PURPOSE

This was a humorus article written to give an introduction to the RecordStream tools, please read with tongue firmly planted in cheek

And So It Begins

Every ninja knows the value of tools. How could one accomplish anything without a mouse quenched in the blood of a live and willing dragon or a monitor whose CRT is hewn from a single enormous diamond, formed in the fire of Hades? Indeed, most ninja scholars agree unanimously that the hundred-handed conference room reservation prana cannot be done with out a keyboard each key of which is greased with the blood of a different enemy of your ancestors'.

Given that you have already collected the 12 ancient swords of the sun and the IBM Model M keyboard, you must now choose wisely which to use in each of your challenges. When one wrestles Leviathan one does not do it with chopsticks.

Similarly, when a ninja faces a complex dataset they do not come at it with grep (well, many times you start with grep). The true ninja runs atop the cubicle dividers, slaughtering all until the dataset is rendered meaningless. code ninjas use recs.

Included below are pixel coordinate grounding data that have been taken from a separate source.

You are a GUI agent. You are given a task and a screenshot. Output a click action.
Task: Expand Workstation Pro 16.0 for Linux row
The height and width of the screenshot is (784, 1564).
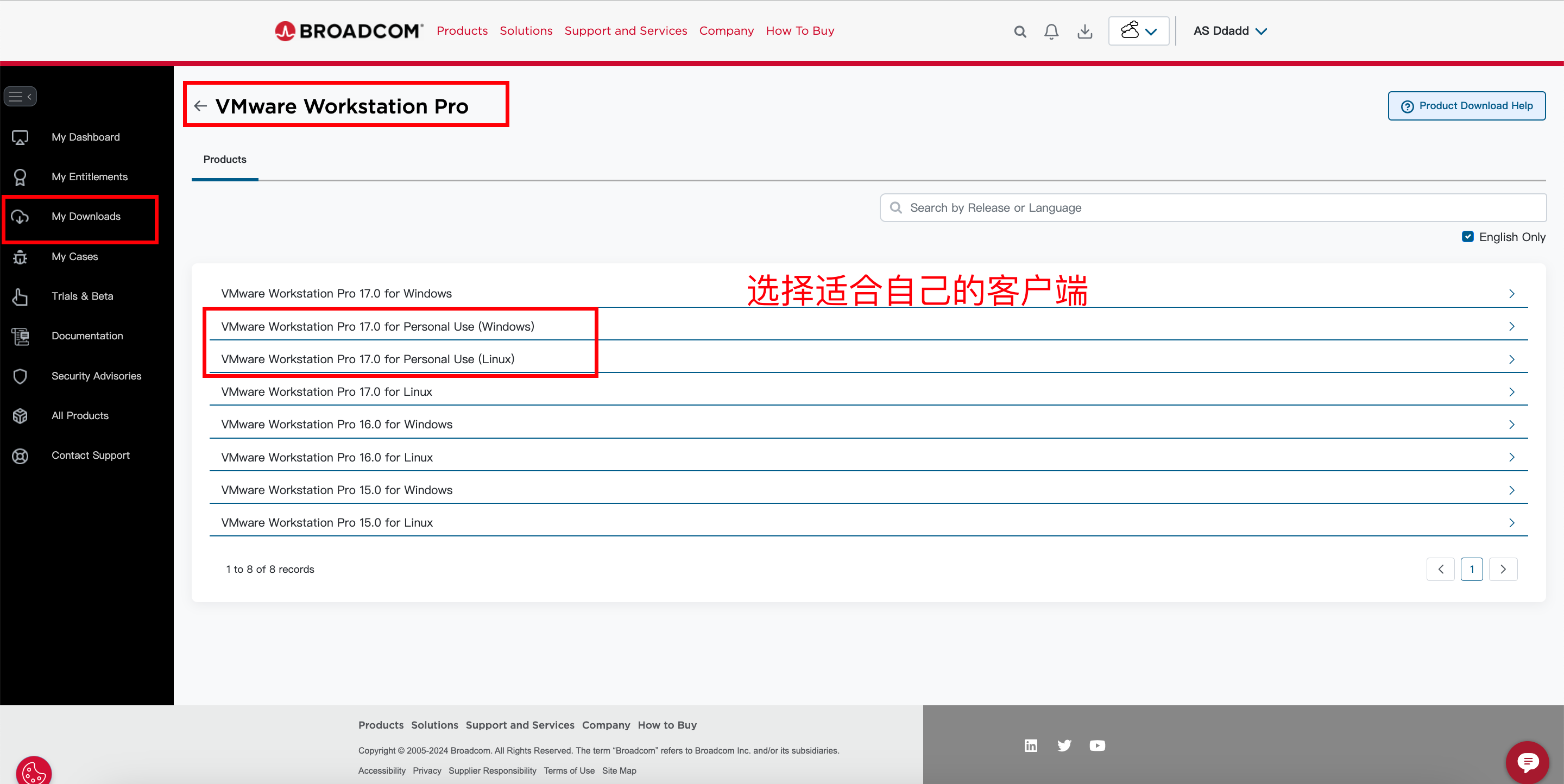868,457

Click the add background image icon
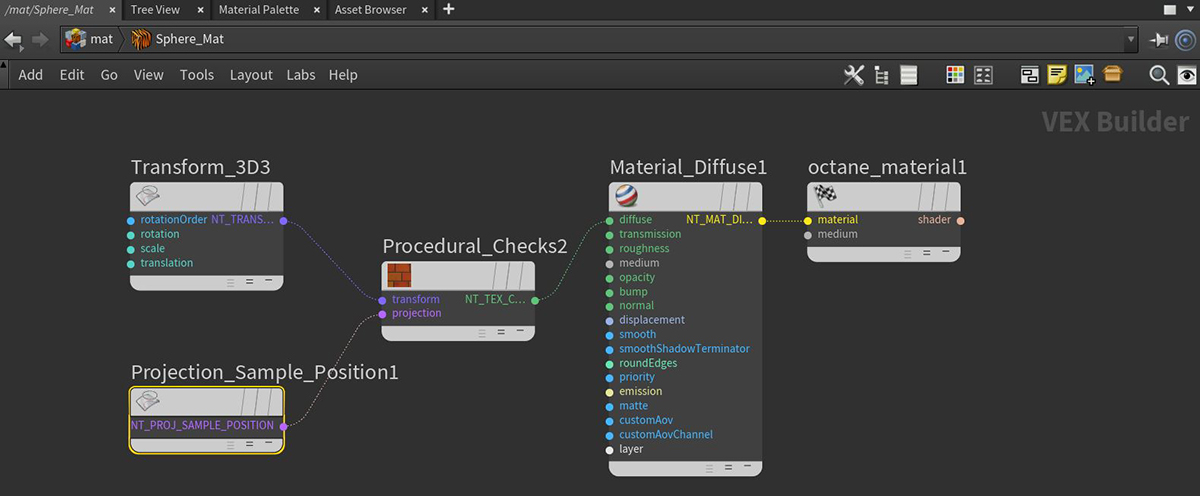coord(1084,75)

On the first day, we analyzed an access log

Say you have only seconds to report URL statistics from an apache access log before the ancient sea wyrm of Atlantis raises from the Puget Sound and destroys Seattle entirely. Then you might type something like this:

recs-frommultire --re 'latency=TIME: (\d*)' --re 'method,url="([^" ]*) ([^" ?]*)' access.log \
  | recs-xform '$r->{url} =~ s/(get\.cgi)\/.*/$1/;' \
  | recs-collate -k url --perfect -a 'avg,latency' -a count \
  | recs-sort -k 'avg_latency=-n' \
  | head -n 5 \
  | recs-totable 

Scared yet? A proper tool should always inspire fear in the weak. With appropriate mastery, you too can learn to banish ancient horrors using recs. But one does not learn recs-jitsu all at once; one must learn it kata by kata.

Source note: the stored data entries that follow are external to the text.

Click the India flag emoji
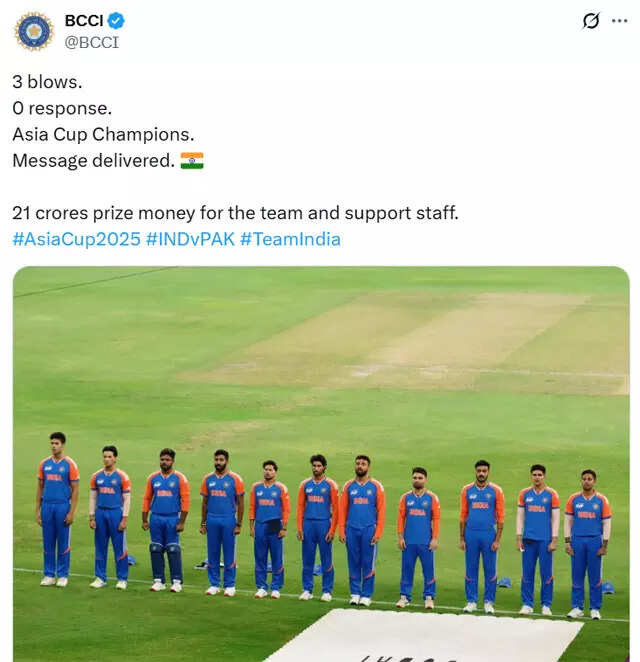This screenshot has width=640, height=662. (191, 160)
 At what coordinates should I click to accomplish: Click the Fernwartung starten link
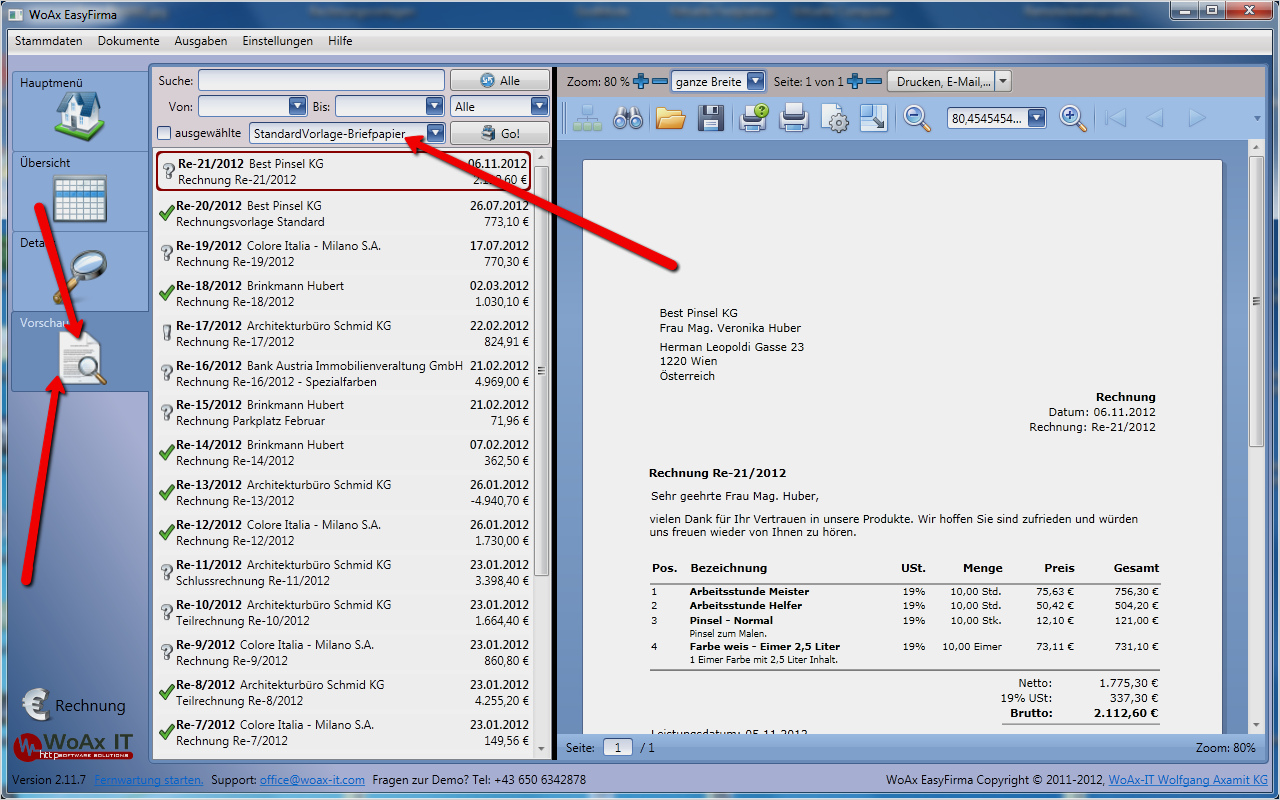pyautogui.click(x=148, y=779)
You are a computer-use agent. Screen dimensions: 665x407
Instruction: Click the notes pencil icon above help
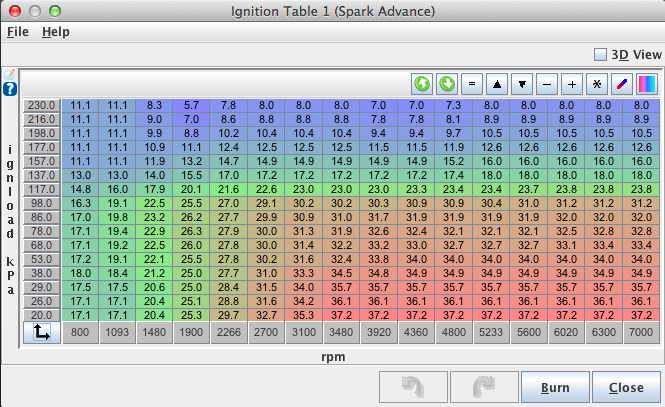[x=10, y=74]
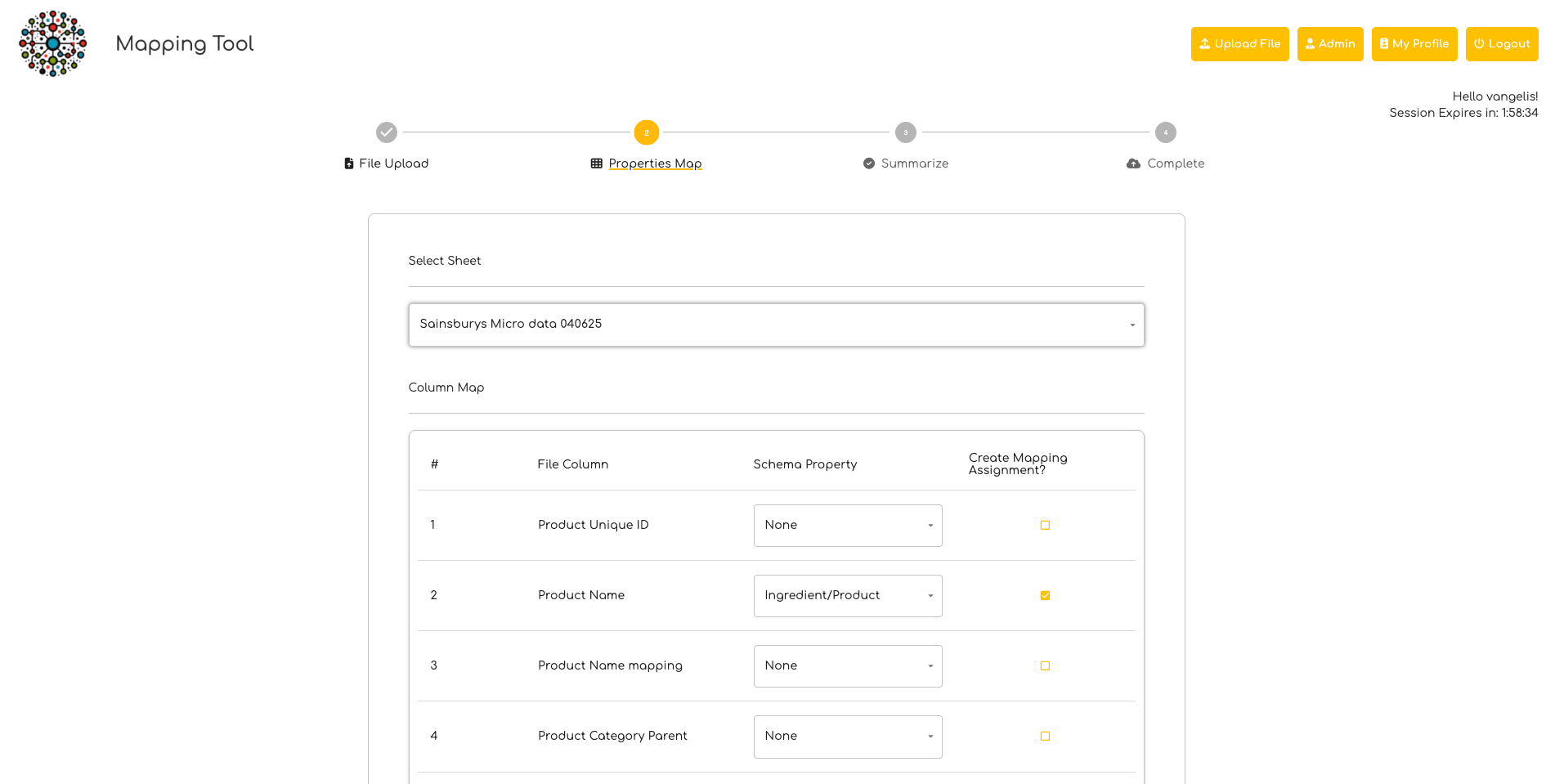
Task: Click the step 3 Summarize circle
Action: 905,132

First one must understand the principles and overall form of this arcane art. Recs, or RecordStream is a collection of scripts that facilitates the parsing of files into JSON records and the transformation of those records. Many common UNIX programs like grep, sort, and uniq have recs analogs and several recs scripts allow transformations unheard of using typical UNIX tools. In general the tools fall into three categories: those that produce JSON records, those that operate on JSON records, and those that convert JSON records into output. A typical use of recs will consist of one of the first type, one, or more of the second type, and one of the third type. To begin using recs, you'll have to decide on how to get your data into JSON. There are several scripts available to do this, one of the most powerful of which is recs-frommultire. It allows you to write multiple regular expressions to capture fields.

recs-frommultire - parsing data into JSON

To understand how our invocation of recs-frommultire was written, you'll want to see our access log. Here are four sample lines:

192.168.151.55 - - [10/Sep/2007:01:01:55 -0700] "GET /view_image.cgi?uid=bernard&badge=1 HTTP/1.1" 200 3528 TIME: 0
192.168.153.89 - - [10/Sep/2007:01:02:28 -0700] "GET /x.gif HTTP/1.1" 304 - TIME: 0
192.168.153.105 - - [10/Sep/2007:01:02:32 -0700] "GET /dbfiles/get.cgi/data.xml HTTP/1.1" 200 7338 TIME: 1
192.168.151.66 - - [10/Sep/2007:01:02:41 -0700] "GET /helpdesk.html HTTP/1.1" 200 40 TIME: 1

For reference the invocation was:

recs-frommultire --re 'latency=TIME: (\d*)' --re 'method,url="([^" ]*) ([^" ?]*)' access.log

The first option specifies one field, named "latency" which is the only capture group of the first regular expression. The second option specifies two fields, named "method" and "url" which are the two capture groups of the second regular expression. The final argument is the file to parse. Each regular expression is run against each line. When a field would be duplicated, all matches so far are flushed as a record.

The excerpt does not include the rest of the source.